(HOW TO COMPLETE THIS TASK): Retype the records below exactly as they appear.

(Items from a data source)
....

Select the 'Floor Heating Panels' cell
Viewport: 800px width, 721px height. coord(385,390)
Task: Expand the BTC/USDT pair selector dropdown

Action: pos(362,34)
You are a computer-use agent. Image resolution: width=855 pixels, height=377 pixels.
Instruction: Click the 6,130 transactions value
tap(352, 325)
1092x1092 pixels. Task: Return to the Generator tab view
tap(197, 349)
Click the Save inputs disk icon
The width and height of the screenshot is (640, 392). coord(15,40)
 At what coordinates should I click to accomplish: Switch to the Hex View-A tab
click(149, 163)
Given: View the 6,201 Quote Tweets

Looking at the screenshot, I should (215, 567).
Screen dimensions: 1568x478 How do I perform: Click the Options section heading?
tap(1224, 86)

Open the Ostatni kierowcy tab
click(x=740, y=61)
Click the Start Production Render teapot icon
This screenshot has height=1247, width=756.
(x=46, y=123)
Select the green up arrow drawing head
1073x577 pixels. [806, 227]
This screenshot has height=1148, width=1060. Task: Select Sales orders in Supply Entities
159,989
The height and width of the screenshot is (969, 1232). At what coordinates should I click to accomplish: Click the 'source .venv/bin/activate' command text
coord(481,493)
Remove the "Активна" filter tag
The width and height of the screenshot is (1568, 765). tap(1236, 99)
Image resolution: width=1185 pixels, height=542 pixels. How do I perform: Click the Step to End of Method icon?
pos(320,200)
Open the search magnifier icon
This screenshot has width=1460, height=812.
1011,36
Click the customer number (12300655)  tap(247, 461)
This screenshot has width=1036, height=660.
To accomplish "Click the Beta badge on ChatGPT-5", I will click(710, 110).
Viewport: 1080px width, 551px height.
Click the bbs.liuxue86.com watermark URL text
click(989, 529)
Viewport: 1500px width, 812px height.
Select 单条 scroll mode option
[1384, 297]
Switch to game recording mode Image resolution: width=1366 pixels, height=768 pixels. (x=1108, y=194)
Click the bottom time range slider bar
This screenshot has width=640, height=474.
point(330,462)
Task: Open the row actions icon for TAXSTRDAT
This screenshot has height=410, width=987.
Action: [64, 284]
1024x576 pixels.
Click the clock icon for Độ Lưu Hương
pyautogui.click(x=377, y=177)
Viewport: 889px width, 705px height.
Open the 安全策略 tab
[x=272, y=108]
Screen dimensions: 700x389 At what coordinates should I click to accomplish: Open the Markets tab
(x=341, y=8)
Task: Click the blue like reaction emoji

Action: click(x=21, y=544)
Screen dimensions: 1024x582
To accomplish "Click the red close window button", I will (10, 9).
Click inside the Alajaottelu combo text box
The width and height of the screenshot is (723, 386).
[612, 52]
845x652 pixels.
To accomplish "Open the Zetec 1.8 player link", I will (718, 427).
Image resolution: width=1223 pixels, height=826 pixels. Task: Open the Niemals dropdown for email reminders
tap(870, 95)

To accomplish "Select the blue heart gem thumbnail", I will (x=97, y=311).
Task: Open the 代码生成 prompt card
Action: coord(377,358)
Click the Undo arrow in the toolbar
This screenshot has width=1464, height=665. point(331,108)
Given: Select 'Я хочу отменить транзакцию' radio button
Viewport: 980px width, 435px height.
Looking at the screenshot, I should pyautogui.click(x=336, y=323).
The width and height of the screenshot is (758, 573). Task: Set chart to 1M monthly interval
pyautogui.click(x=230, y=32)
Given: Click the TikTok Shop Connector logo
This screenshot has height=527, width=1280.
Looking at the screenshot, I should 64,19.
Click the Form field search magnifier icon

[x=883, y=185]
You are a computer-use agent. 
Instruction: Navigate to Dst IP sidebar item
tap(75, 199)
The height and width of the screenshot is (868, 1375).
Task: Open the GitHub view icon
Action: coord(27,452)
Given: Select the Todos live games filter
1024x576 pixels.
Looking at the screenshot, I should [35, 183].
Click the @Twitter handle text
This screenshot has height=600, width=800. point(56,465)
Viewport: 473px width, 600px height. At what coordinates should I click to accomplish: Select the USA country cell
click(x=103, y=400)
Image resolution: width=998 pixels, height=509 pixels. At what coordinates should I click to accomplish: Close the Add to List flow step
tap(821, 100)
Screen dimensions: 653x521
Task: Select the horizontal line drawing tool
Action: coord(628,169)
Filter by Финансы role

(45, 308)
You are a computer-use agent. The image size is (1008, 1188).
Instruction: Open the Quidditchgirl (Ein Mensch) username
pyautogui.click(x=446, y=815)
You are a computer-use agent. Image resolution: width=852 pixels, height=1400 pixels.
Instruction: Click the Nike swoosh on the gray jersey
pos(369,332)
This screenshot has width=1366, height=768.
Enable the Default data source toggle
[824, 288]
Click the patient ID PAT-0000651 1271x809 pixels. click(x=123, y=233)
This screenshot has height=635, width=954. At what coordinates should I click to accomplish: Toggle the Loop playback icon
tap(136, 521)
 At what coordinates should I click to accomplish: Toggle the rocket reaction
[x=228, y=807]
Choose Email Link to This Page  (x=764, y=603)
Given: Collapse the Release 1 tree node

....

(ANSWER AREA):
Select the 'Floor Heating Panels' cell
Viewport: 800px width, 721px height. coord(385,390)
Task: Expand the BTC/USDT pair selector dropdown

Action: pos(362,34)
You are a computer-use agent. Image resolution: width=855 pixels, height=377 pixels.
Instruction: Click the 6,130 transactions value
tap(352, 325)
1092x1092 pixels. Task: Return to the Generator tab view
tap(197, 349)
Click the Save inputs disk icon
The width and height of the screenshot is (640, 392). coord(15,40)
 At what coordinates should I click to accomplish: Switch to the Hex View-A tab
click(149, 163)
Given: View the 6,201 Quote Tweets

Looking at the screenshot, I should (215, 567).
Screen dimensions: 1568x478 How do I perform: Click the Options section heading?
tap(1224, 86)

Open the Ostatni kierowcy tab
click(x=740, y=61)
Click the Start Production Render teapot icon
This screenshot has height=1247, width=756.
(x=46, y=123)
Select the green up arrow drawing head
1073x577 pixels. [806, 227]
This screenshot has height=1148, width=1060. Task: Select Sales orders in Supply Entities
159,989
The height and width of the screenshot is (969, 1232). At what coordinates should I click to accomplish: Click the 'source .venv/bin/activate' command text
coord(481,493)
Remove the "Активна" filter tag
The width and height of the screenshot is (1568, 765). tap(1236, 99)
Image resolution: width=1185 pixels, height=542 pixels. How do I perform: Click the Step to End of Method icon?
pos(320,200)
Open the search magnifier icon
This screenshot has width=1460, height=812.
1011,36
Click the customer number (12300655)  tap(247, 461)
This screenshot has width=1036, height=660.
To accomplish "Click the Beta badge on ChatGPT-5", I will click(710, 110).
Viewport: 1080px width, 551px height.
Click the bbs.liuxue86.com watermark URL text
click(989, 529)
Viewport: 1500px width, 812px height.
Select 单条 scroll mode option
[1384, 297]
Switch to game recording mode Image resolution: width=1366 pixels, height=768 pixels. (x=1108, y=194)
Click the bottom time range slider bar
This screenshot has width=640, height=474.
point(330,462)
Task: Open the row actions icon for TAXSTRDAT
This screenshot has height=410, width=987.
Action: [64, 284]
1024x576 pixels.
Click the clock icon for Độ Lưu Hương
pyautogui.click(x=377, y=177)
Viewport: 889px width, 705px height.
Open the 安全策略 tab
[x=272, y=108]
Screen dimensions: 700x389 At what coordinates should I click to accomplish: Open the Markets tab
(x=341, y=8)
Task: Click the blue like reaction emoji

Action: click(x=21, y=544)
Screen dimensions: 1024x582
To accomplish "Click the red close window button", I will (10, 9).
Click inside the Alajaottelu combo text box
The width and height of the screenshot is (723, 386).
[612, 52]
845x652 pixels.
To accomplish "Open the Zetec 1.8 player link", I will (718, 427).
Image resolution: width=1223 pixels, height=826 pixels. Task: Open the Niemals dropdown for email reminders
tap(870, 95)

To accomplish "Select the blue heart gem thumbnail", I will (x=97, y=311).
Task: Open the 代码生成 prompt card
Action: coord(377,358)
Click the Undo arrow in the toolbar
This screenshot has width=1464, height=665. point(331,108)
Given: Select 'Я хочу отменить транзакцию' radio button
Viewport: 980px width, 435px height.
Looking at the screenshot, I should pyautogui.click(x=336, y=323).
The width and height of the screenshot is (758, 573). Task: Set chart to 1M monthly interval
pyautogui.click(x=230, y=32)
Given: Click the TikTok Shop Connector logo
This screenshot has height=527, width=1280.
Looking at the screenshot, I should 64,19.
Click the Form field search magnifier icon

[x=883, y=185]
You are a computer-use agent. 
Instruction: Navigate to Dst IP sidebar item
tap(75, 199)
The height and width of the screenshot is (868, 1375).
Task: Open the GitHub view icon
Action: coord(27,452)
Given: Select the Todos live games filter
1024x576 pixels.
Looking at the screenshot, I should [35, 183].
Click the @Twitter handle text
This screenshot has height=600, width=800. point(56,465)
Viewport: 473px width, 600px height. At what coordinates should I click to accomplish: Select the USA country cell
click(x=103, y=400)
Image resolution: width=998 pixels, height=509 pixels. At what coordinates should I click to accomplish: Close the Add to List flow step
tap(821, 100)
Screen dimensions: 653x521
Task: Select the horizontal line drawing tool
Action: coord(628,169)
Filter by Финансы role

(45, 308)
You are a computer-use agent. The image size is (1008, 1188).
Instruction: Open the Quidditchgirl (Ein Mensch) username
pyautogui.click(x=446, y=815)
You are a computer-use agent. Image resolution: width=852 pixels, height=1400 pixels.
Instruction: Click the Nike swoosh on the gray jersey
pos(369,332)
This screenshot has width=1366, height=768.
Enable the Default data source toggle
[824, 288]
Click the patient ID PAT-0000651 1271x809 pixels. click(x=123, y=233)
This screenshot has height=635, width=954. At what coordinates should I click to accomplish: Toggle the Loop playback icon
tap(136, 521)
 At what coordinates should I click to accomplish: Toggle the rocket reaction
[x=228, y=807]
Choose Email Link to This Page  (x=764, y=603)
Given: Collapse the Release 1 tree node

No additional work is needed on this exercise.